I have a few complaints not about Keener’s work, but about the NCC series itself. The binding of these books feels particularly cheap and the covers bend and fray very quickly. Second, despite an author’s own outline of a book, they are restricted to a chapter-by-chapter structure in the commentary itself. For example, Keener sees a shift in between Rom 5:12 and 5:13, but has to comment on Romans 5 in its own chapter because of how the series works. Considering chapter breaks a relatively recent development in Scripture, it’s a shame the commentator is restricted in this way. Lastly – and this is entirely subjective – the excerpts use a sans-serif font that is not a pleasing combination with the regular font.

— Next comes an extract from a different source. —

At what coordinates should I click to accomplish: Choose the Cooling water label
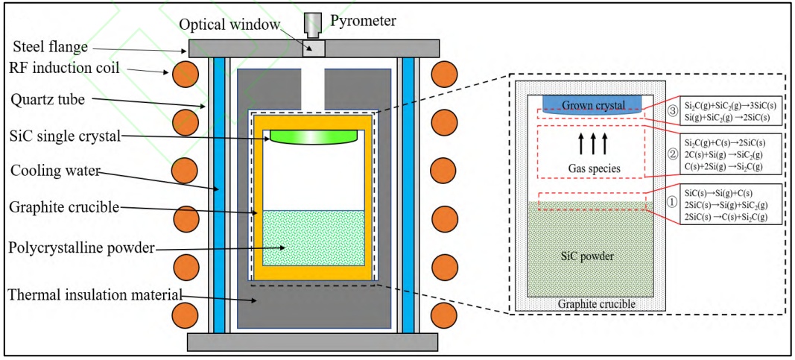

Craig Keener has provided a helpful and brief commentary on Romans. The commentary itself is just under 200 pages, which is impressive for such a rich book. While the brevity makes this attractive to general readers, some may struggle with some unexplained technical/theological jargon; however, this should not dissuade one from picking Romans up. Keener’s Romans would serve well both as a broader overview commentary, or as a second opinion alongside a larger work like those of Kruse, Schreiner or Moo. Keener’s clear writing, attention to Paul’s rhetorical purposes, and fantastic tables and excurses all make his Romans commentary a welcome contribution to a dense and difficult book of Scripture.

[Many thank to The Lutterworth Press for providing a copy of this commentary in exchange for a fair review.]